• _Texte à lire_
>>>>>

Mais attendu, en premier lieu, que s'il faisait référence, pour limiter la portée de l'engagement souscrit par la banque, au montant de la retenue de garantie prévue au contrat de base en ajoutant qu'elle n'avait pas été pratiquée, l'acte du 1er septembre 1997 indiquait aussi que l'établissement financier s'engageait irrévocablement et inconditionnellement envers la société Nordon à lui payer, dans cette limite, et sur sa seule affirmation de l'existence de manquements contractuels imputables au fournisseur Raco, la somme réclamée ; qu'en l'état de cette formulation de l'engagement litigieux, et alors que le bien-fondé de la thèse développée par la société Raco supposait de rechercher par l'analyse détaillée et l'interprétation du contrat de base quelle avait été la volonté commune des parties, l'arrêt en a exactement déduit qu'en tout état de cause, les conditions dans lesquelles la société Nordon avait appelé la garantie étaient exclusives de tout abus manifeste ; qu'indépendamment des motifs inopérants que critiquent les trois premières branches du moyen, l'arrêt, qui n'a pas violé le texte visé au moyen, a pu statuer comme il a fait ;

Et attendu, en second lieu, que la garantie litigieuse, étant, selon des motifs de l'arrêt que ne critique pas le pourvoi, une garantie autonome, indépendante du contrat de base, il en résultait que les conditions d'exécution de ce contrat et l'existence ou non des manquements allégués de la société Raco étaient dépourvues d'incidence pour l'appréciation des droits du bénéficiaire auquel aucune exception tirée de celles-ci n'était opposable ;

D'où il suit que le moyen, qui ne peut être accueilli en ses trois premières branches, est mal fondé en sa quatrième ;

PAR CES MOTIFS :

REJETTE le pourvoi ;

Condamne la société Hermann Rappold et compagnie GmbH, dite Raco, aux dépens ;

Ainsi fait et jugé par la Cour de Cassation, Chambre commerciale, financière et économique, et prononcé par le président en son audience publique du quatorze janvier deux mille trois.

<<<<<

• _Extrait des données_
>>>>>

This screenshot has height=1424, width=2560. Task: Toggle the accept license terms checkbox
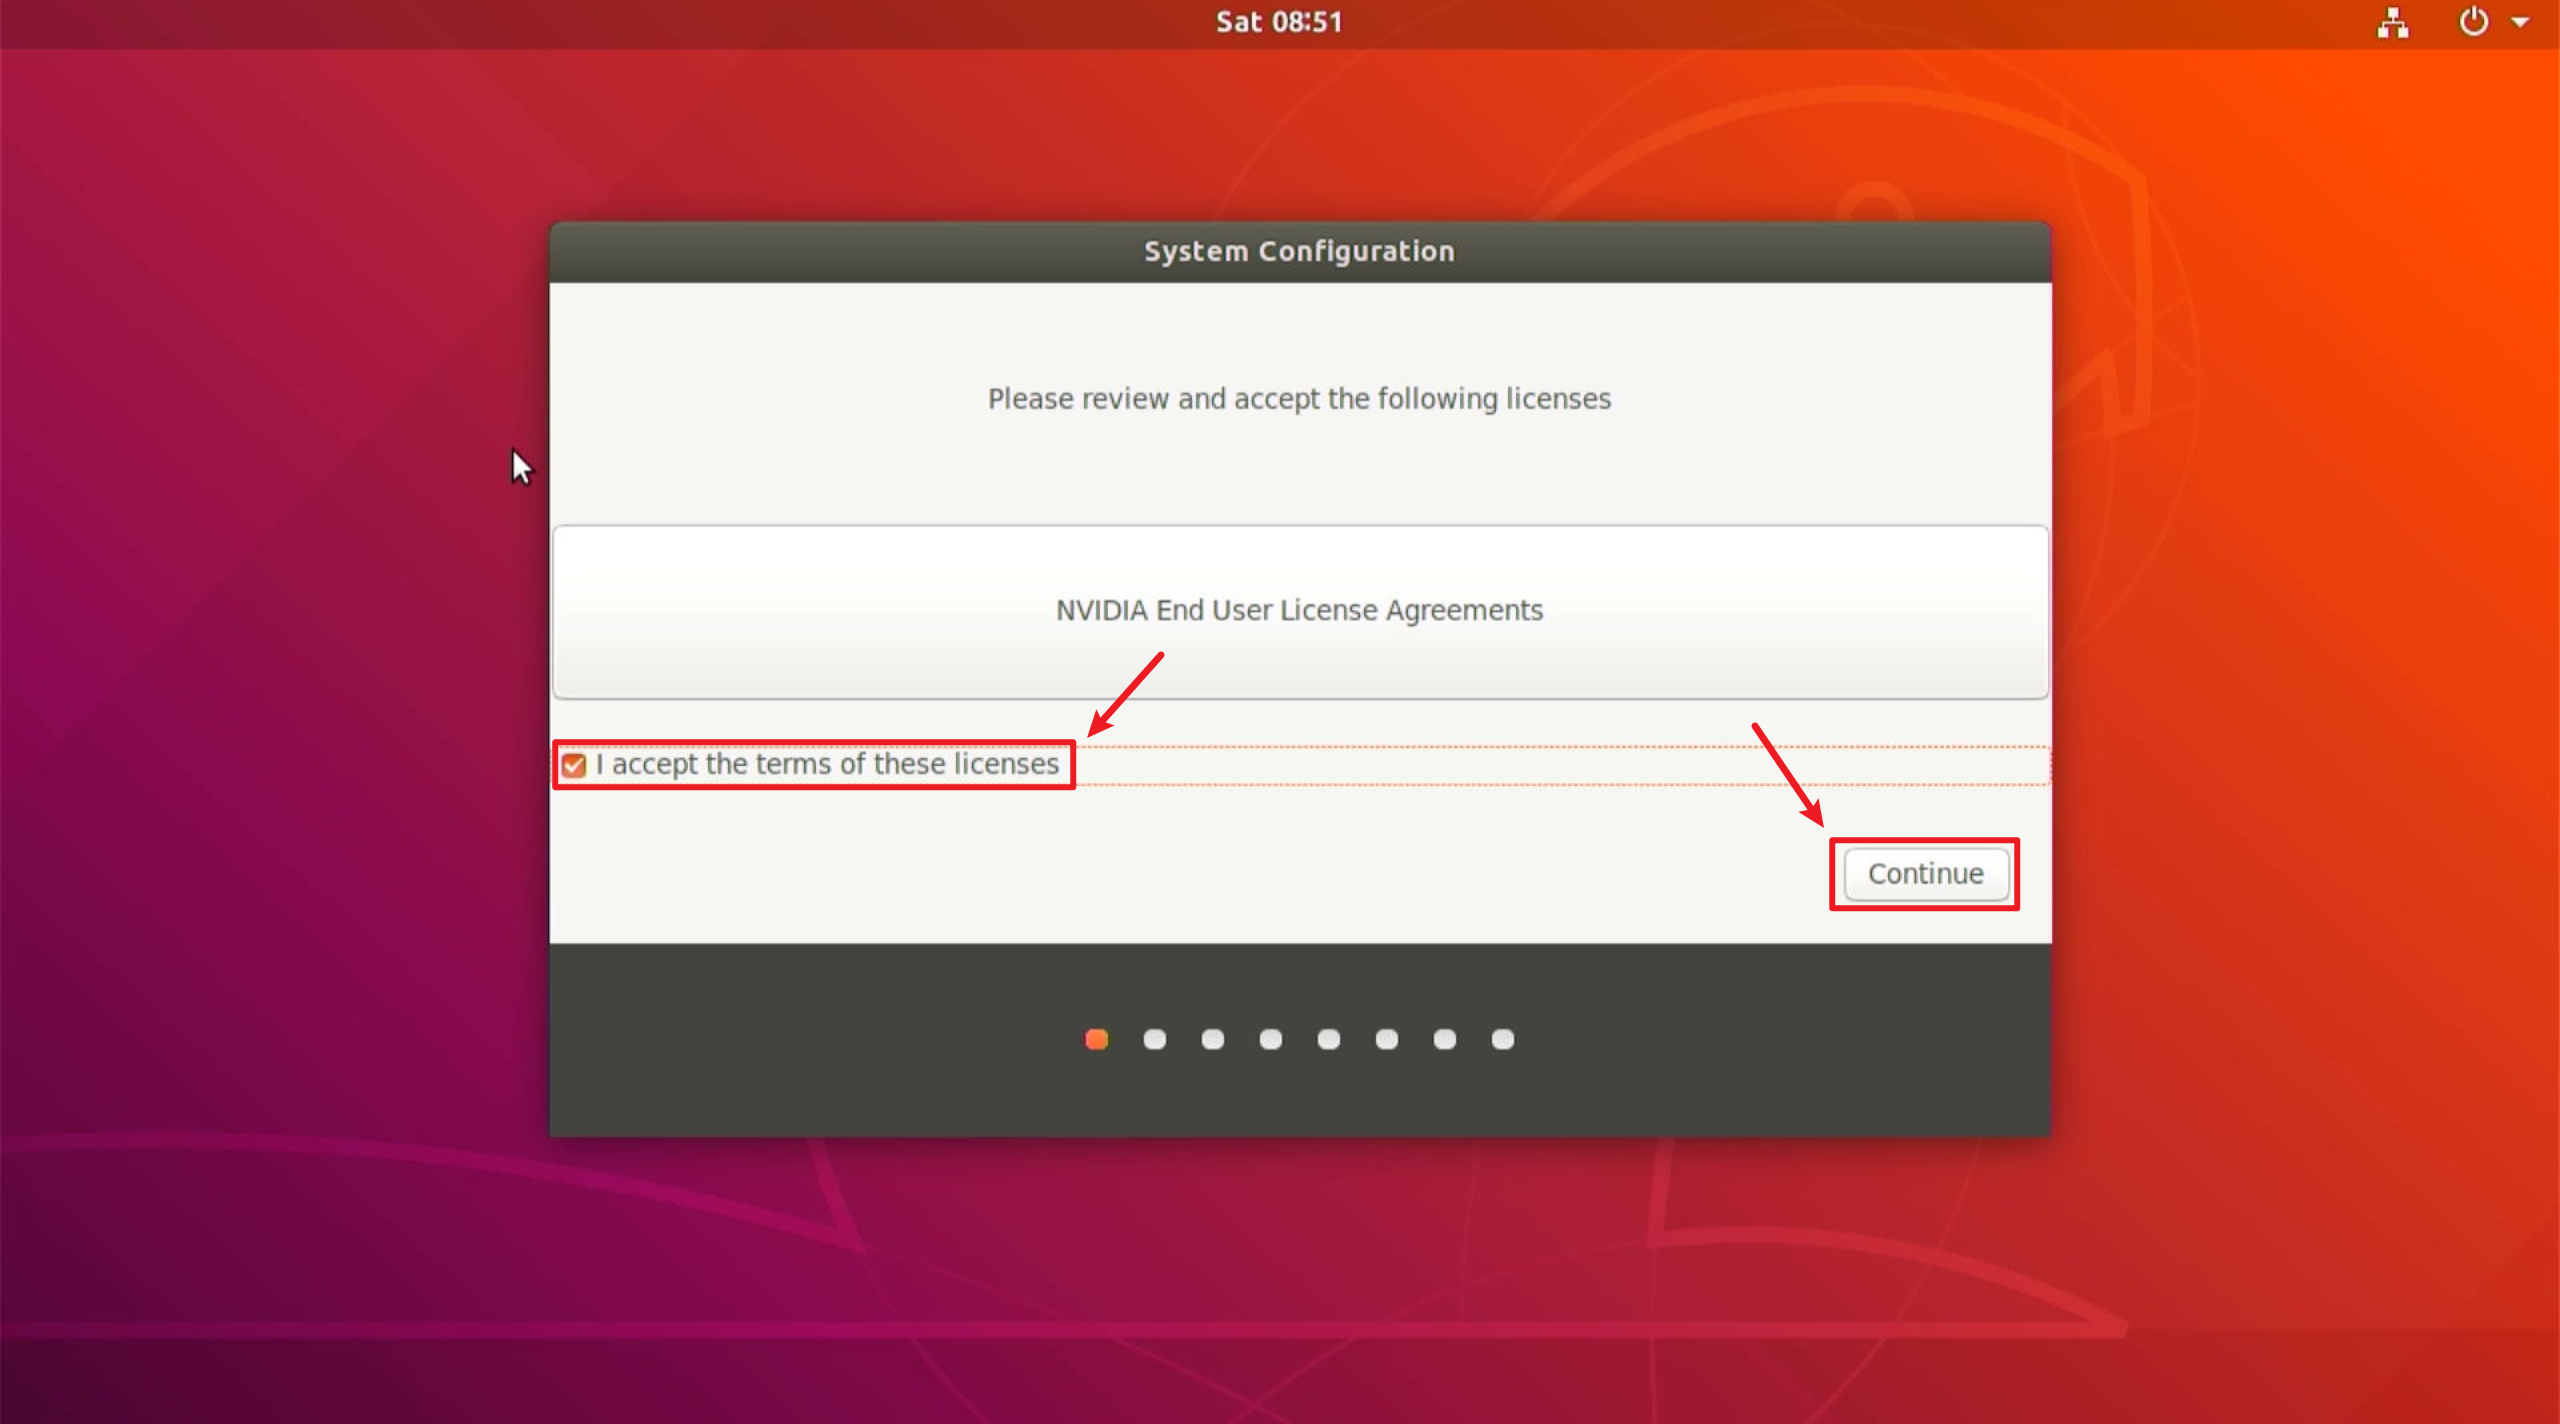click(573, 765)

<<<<<

• _Travail à faire_
[a] D'après le texte à lire, de quelle date est l'acte par lequel la banque s'est engagée envers la société Nordon ?
[b] Résumez le texte à lire en deux phrases.
[c] Relevez dans le texte à lire tous les qualificatifs attribués à la chambre de la Cour de cassation qui a jugé l'affaire.

• _Corrigés complets_
[a] L'acte est du 1er septembre 1997.

[b] Par l'acte du 1er septembre 1997, la banque s'engageait irrévocablement et inconditionnellement à payer à la société Nordon, dans la limite de la retenue de garantie, la somme réclamée sur sa seule affirmation de manquements imputables à Raco, de sorte que l'appel de la garantie excluait tout abus manifeste. La garantie étant autonome et indépendante du contrat de base, l'exécution de ce contrat et les manquements allégués de Raco restaient sans incidence, et la Cour de cassation rejette le pourvoi en condamnant Raco aux dépens.

[c] commerciale, financière, économique